Autant dire qu'il est difficile de trouver sa famille mais que cela a probablement toujours été le cas, c'est pour cette raison sans doute que l'amour inconditionnel est, sinon, exigé par les autres, du moins proposé par soi-même comme nécessaire ! Et l'amour inconditionnel est aveugle, il crée des liens indéfectibles, une fidélité parfois handicapante ! Ces familles, ces groupes soudés, c'est bien beau, mais ils ralentissent la progression, en interdisant tout dialogue : il y a à mes yeux comme un jeu dans cette manière commune de hurler pour s'empêcher d'entendre ce que l'autre pourrait dire de juste ou de partageable ! Et j'ai idée que les élections sont une sorte de foire commerciale très onéreuse et tapageuse, qui nécessite moult publicitaires et qui propose des produits qui doivent, si possible être le plus distinguables possible ! Ce n'est pas toujours le cas ; je me surprends à être d'accord avec le contenu des toutes les professions de foi, puisqu'elles veulent toutes mon bonheur, jusqu'à ce que je remarque qu'ils disent tous « je », sauf Sarkozy qui a une équipe de com du tonnerre de Dieu !

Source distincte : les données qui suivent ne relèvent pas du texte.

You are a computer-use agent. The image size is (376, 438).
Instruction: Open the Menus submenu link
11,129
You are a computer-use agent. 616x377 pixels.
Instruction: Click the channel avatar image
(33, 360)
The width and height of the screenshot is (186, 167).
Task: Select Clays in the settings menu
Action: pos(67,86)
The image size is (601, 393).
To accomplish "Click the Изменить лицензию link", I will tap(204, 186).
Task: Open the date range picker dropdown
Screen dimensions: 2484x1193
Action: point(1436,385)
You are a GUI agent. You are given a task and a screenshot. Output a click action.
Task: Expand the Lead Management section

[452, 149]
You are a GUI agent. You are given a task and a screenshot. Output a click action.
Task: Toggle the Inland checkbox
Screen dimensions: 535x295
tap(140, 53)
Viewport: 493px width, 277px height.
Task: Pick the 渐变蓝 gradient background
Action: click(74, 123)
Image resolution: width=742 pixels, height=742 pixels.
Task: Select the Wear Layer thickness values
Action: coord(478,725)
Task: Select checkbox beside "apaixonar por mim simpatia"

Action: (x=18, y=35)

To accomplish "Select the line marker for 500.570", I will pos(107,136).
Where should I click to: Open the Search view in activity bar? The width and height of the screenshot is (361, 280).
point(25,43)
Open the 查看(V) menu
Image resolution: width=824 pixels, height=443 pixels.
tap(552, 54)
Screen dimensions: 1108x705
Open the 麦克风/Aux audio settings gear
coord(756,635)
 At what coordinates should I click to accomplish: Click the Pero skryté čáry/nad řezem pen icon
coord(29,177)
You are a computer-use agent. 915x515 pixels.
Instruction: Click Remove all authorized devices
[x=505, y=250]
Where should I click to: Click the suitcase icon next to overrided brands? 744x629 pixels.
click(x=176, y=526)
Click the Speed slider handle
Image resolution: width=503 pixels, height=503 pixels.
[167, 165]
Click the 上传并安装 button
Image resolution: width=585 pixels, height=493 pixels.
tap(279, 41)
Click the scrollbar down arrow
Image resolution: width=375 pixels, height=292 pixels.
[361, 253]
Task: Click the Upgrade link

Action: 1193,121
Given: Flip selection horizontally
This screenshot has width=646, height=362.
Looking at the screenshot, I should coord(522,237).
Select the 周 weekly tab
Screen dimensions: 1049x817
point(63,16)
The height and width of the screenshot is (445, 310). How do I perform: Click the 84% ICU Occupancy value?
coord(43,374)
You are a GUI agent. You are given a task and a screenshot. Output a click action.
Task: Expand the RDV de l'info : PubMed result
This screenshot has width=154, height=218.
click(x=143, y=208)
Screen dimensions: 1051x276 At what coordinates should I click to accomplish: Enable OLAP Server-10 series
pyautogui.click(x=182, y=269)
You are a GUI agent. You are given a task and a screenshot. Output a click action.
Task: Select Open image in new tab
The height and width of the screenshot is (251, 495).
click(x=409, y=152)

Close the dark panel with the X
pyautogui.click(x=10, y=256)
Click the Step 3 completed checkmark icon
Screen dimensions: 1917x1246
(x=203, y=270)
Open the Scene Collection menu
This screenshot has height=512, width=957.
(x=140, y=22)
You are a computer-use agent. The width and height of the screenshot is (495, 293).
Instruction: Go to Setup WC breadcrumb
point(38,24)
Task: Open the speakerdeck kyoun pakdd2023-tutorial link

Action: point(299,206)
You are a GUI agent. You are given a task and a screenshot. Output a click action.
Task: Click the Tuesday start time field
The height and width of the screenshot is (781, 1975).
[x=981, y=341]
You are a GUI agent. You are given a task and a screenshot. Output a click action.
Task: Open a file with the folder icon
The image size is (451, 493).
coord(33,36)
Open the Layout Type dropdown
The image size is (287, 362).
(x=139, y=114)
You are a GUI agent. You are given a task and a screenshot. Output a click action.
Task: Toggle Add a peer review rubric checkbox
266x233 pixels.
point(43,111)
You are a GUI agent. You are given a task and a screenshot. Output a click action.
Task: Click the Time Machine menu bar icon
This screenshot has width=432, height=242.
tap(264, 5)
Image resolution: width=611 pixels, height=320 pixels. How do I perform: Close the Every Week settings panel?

Vous voyez ! Tout le monde croit que c'est le meilleur système parce que l'immonde Churchill l'a dit ; ha ha !!
Ce qui prouve que même le meilleur système peut être dévoyé, il me paraît donc urgent, si les centrales nucléaires antiques et mal entretenues qui nous entourent, nous en laissent le temps, de nettoyer la démocratie, de fond en comble et si réellement on laisse le peuple s'exprimer, et si l'on fait taire les petits chefs imbus d'ambition, il y a gros à parier que le clivage gauche/droite, oui, s'estompera de lui-même mais il y a gros à parier aussi qu'une société qui offrirait plus d'espace et de temps à sa population n'aurait pas à résoudre la plupart des problèmes qu'une société injuste et mortifère engendre.
Ainsi en toutes choses il est bon d'aller bien en amont de l'évidence et bien en aval de l'emplâtre décidée pour la langue de bois !
Mais aussi bien savoir qu'à l'âge de quatre ans, nous ne somme peut-être pas finis, mais que tout ce qui a été mis avant reste inscrit de manière indélébile et qu'aucun être au monde ne pourrait se défaire de cette influence. Aussi, inutile d'insister, je suis de gauche de manière aussi tangible et irréparable que je suis femme et il ne sert à rien que je me batte avec celle ou celui qui est tombé dans le bain de droite ! En revanche, je suis sûre qu'une multitude de choses aussi primordiales que les besoins, ou des goûts, une lecture ou une musique plus probablement, sont à partager ! Et qu'une constituante n'aurait pas besoin d'être écrite sous les mitraillettes d'une gauche inquiète de trahisons. Les êtres humains de bonne volonté ont toujours réussi à s'entendre ; à condition de ne pas écouter les manipulateurs.
Cette phrase peut bien paraître mièvre à souhait, vous la détailler raisonnablement serait trop long mais en attendant, cette certitude me donne plus d'aise pour accepter l'autre, à défaut de m'en faire accepter ! Je ne pense donc pas nécessaire de spécifier qu'outre une configuration identitaire, un vocabulaire dont l'histoire semble vouloir se défaire, être de gauche est aussi une étude, une érudition pour certains, une exigence intellectuelle, et peut-être plus que tout un esprit critique qui nourrit la créativité, donnée théoriquement à tous.